Wednesday, January 7, 2026

Joshua B. Freeman's "Garden Apartments"

Joshua B. Freeman is distinguished professor of history emeritus at Queens College and the Graduate Center, City University of New York. He is the author of American Empire: The Rise of a Global Power, the Democratic Revolution at Home, 1945–2000; Behemoth: A History of the Factory and the Making of the Modern World; and Working-Class New York: Life and Labor Since World War II.

Freeman applied the "Page 99 Test" to his new book, Garden Apartments: The History of a Low-Rent Utopia, with the following results:
Page 99 of Garden Apartments describes two residential complexes built by the United States government during World War II. During the war, all civilian housing production was suspended, except for projects for war workers. For some of these, the government hired inventive, modernist architects, who during the postwar years would become architectural stars. Discussed on this page are Aluminum City Terrace, in New Kensington, Pennsylvania, designed by Walter Gropius and Marcel Breuer, for workers at a nearby aluminum plant (with a photograph of it), and the Centerline Defense Housing Project, outside of Detroit, designed by Eliel and Eero Saarinen and their partner Robert Swanson, for workers at a nearby tank plant and naval armory (with photographs on the next page).

Page 99 does, and does not, give a good sense of this book as a whole. It examines what were in effect exceptions that illuminate the norm. Garden Apartments traces the origins of the two- and three-story apartment complexes, set on large landscaped sites, that are common across the United States, to early twentieth-century efforts to provide affordable housing to European workers and their families. In shows how, when brought to the United States during the 1920s and 1930s, such residential complexes generally were stripped of their most radical and innovative social and design features. During World War II, however, there was a moment when a convergence of progressive New Deal officials, left-leaning labor unions, and modernist architects led to a short burst of construction of brilliantly-designed, affordable, pathbreaking projects for ordinary working people, like the two described on page 99. The moment was short-lived. When, after the war, garden apartment construction resumed, with government assistance, on a mass scale, much more conventional, even banal, designs became near-universal. Garden Apartments recounts how these buildings nonetheless served their residents well. Many still do (as do the page 99 projects). Page 99 thus suggests mostly unrealized possibilities for a form of housing which, even when dumbed-down, represented a significant social achievement.

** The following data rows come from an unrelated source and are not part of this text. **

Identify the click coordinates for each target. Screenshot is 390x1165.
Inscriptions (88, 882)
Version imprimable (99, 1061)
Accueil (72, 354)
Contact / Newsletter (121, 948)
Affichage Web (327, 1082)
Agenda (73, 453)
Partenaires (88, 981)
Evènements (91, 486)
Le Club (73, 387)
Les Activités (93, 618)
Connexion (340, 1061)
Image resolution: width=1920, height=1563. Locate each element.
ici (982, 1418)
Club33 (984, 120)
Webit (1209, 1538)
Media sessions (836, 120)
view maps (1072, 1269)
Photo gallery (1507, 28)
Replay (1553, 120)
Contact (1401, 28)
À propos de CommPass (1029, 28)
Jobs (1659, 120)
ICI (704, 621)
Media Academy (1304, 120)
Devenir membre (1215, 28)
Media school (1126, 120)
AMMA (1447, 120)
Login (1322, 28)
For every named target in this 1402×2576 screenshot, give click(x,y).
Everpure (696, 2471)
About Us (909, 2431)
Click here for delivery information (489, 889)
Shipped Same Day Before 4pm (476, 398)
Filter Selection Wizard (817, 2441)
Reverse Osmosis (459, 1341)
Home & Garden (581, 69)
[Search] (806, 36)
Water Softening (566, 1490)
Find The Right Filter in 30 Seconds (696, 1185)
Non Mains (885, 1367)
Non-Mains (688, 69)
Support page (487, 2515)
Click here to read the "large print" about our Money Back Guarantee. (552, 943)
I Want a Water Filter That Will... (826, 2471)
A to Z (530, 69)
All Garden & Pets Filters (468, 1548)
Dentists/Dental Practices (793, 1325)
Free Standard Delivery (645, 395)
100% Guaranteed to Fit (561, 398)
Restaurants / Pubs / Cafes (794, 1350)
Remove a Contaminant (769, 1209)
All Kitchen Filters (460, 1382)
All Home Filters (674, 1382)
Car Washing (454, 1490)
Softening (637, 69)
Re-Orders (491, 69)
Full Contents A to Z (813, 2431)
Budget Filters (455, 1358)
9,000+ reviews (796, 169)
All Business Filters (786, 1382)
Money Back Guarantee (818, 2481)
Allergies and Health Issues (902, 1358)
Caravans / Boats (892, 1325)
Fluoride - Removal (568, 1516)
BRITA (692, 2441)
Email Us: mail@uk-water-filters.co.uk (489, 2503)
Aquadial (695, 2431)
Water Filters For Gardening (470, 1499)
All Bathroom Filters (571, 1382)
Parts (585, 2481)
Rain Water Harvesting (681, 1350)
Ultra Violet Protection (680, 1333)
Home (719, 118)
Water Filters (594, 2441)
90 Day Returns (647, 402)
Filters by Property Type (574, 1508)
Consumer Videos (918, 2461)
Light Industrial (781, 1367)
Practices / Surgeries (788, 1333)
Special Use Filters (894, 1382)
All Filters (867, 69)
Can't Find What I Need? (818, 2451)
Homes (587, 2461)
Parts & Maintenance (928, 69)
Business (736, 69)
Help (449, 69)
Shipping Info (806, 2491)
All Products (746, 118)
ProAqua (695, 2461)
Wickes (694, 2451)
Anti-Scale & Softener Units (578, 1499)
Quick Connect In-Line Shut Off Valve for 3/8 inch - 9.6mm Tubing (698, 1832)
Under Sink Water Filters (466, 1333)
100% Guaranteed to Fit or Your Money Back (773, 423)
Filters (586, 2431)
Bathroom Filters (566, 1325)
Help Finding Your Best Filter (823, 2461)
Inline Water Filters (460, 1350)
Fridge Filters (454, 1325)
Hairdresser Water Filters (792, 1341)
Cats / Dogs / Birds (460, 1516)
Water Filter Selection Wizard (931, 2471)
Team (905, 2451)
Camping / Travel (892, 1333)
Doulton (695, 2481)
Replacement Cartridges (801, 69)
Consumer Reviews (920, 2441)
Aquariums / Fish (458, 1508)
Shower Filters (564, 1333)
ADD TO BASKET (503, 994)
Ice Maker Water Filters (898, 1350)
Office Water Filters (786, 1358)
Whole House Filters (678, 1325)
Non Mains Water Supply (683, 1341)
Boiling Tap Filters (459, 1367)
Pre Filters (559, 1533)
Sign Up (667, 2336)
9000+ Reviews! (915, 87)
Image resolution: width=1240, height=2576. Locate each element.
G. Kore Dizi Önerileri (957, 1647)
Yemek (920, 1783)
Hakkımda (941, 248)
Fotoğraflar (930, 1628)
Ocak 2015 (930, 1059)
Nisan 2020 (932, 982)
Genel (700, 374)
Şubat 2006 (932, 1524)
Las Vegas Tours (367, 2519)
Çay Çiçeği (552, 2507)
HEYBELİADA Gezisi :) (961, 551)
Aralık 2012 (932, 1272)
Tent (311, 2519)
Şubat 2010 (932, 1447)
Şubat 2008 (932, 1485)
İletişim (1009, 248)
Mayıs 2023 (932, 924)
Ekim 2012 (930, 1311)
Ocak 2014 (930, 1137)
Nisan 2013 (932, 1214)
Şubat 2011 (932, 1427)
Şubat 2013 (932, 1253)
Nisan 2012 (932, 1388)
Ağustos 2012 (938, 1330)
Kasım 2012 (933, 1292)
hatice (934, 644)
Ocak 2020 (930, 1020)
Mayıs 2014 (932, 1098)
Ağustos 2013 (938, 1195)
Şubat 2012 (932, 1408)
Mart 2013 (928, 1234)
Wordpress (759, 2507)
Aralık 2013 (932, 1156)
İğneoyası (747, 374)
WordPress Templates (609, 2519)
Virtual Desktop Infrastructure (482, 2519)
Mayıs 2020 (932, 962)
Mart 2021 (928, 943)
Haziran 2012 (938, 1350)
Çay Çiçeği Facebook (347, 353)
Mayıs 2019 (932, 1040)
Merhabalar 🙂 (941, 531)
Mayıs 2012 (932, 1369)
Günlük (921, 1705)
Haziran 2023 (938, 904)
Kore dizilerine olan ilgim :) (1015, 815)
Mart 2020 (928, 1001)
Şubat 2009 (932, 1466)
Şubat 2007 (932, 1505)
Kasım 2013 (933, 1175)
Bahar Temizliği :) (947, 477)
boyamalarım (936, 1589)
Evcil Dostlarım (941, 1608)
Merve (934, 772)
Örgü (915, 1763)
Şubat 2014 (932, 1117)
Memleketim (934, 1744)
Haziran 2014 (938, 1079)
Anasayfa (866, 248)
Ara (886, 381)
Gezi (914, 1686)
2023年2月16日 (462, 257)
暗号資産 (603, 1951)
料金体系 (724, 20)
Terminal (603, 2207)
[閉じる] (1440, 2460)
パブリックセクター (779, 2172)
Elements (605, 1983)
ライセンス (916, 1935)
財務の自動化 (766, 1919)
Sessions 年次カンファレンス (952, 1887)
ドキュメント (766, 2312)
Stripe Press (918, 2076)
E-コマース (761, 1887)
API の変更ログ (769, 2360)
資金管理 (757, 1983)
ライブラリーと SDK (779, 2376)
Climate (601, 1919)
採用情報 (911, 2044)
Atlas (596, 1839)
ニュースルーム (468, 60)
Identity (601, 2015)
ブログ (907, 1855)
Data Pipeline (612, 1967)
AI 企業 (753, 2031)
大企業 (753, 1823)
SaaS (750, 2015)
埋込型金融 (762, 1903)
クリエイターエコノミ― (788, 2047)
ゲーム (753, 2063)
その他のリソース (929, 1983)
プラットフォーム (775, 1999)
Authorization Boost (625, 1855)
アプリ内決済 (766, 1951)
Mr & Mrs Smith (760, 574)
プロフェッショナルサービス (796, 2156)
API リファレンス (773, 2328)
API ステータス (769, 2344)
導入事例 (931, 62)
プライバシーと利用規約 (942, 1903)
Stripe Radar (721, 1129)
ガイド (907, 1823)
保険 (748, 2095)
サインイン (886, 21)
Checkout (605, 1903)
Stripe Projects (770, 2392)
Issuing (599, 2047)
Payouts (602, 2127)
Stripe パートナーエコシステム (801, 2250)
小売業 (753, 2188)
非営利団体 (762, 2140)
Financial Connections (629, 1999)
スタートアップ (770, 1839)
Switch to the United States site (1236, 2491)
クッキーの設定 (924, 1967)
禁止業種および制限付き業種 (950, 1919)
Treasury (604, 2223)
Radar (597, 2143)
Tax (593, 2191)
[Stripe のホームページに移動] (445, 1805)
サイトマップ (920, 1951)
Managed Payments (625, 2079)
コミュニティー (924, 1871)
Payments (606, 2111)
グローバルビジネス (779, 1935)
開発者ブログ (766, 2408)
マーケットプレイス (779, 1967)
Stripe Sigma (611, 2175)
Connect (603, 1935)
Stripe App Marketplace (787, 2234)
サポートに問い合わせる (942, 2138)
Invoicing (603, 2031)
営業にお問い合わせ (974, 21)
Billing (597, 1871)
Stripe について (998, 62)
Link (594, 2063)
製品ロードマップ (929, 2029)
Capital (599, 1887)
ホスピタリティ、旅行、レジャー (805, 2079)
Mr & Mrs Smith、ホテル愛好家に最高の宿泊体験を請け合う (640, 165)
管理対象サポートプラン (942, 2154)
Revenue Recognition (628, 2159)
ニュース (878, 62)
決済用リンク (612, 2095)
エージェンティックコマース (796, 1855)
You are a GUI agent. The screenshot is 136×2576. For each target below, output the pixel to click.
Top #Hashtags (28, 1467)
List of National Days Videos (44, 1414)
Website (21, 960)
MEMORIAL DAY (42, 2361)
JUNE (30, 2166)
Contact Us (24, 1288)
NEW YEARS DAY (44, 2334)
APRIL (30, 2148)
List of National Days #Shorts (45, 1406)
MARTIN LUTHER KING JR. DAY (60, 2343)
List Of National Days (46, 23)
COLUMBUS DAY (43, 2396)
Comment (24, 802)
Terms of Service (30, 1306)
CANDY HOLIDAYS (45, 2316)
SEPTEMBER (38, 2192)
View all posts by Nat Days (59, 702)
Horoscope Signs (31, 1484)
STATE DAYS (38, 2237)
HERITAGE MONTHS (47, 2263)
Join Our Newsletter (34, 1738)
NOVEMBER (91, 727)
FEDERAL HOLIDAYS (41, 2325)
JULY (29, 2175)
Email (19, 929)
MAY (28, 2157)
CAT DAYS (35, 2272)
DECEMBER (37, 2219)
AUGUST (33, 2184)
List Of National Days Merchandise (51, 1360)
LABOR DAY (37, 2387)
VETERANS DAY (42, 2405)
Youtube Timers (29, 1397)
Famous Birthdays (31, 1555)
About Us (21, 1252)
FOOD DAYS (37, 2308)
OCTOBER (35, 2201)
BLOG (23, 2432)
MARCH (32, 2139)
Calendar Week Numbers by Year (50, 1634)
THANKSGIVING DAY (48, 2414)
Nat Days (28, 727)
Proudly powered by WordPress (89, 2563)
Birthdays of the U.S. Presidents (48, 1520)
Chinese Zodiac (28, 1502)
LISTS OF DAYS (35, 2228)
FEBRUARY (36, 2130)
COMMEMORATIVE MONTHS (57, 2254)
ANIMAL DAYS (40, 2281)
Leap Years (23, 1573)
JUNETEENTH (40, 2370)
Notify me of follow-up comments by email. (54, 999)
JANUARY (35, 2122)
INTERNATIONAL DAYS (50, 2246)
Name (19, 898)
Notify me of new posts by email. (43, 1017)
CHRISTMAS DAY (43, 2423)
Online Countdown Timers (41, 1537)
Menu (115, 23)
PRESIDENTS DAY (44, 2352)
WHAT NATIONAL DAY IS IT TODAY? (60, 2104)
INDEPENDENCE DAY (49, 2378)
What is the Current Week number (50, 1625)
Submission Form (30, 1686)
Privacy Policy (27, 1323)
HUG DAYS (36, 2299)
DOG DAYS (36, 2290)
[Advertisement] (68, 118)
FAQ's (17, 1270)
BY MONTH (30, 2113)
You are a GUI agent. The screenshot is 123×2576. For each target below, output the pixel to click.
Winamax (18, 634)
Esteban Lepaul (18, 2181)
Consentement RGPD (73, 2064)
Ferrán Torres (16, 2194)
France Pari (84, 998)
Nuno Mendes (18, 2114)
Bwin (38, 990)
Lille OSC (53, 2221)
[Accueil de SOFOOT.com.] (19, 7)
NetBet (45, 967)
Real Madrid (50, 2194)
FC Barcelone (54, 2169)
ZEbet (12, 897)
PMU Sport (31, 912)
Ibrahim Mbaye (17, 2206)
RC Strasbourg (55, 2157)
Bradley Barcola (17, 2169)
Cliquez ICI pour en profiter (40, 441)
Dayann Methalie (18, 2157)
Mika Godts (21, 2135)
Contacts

Garden Apartments: The History of a Low-Rent Utopia is the first history of a widespread form of housing almost completely ignored by scholars and policymakers. It is simultaneously a political, architectural, and social history, with the text complimented by extensive illustrations. Written at a time of an intense crisis of housing affordability, it argues that we might learn something about how to address it by looking at our past.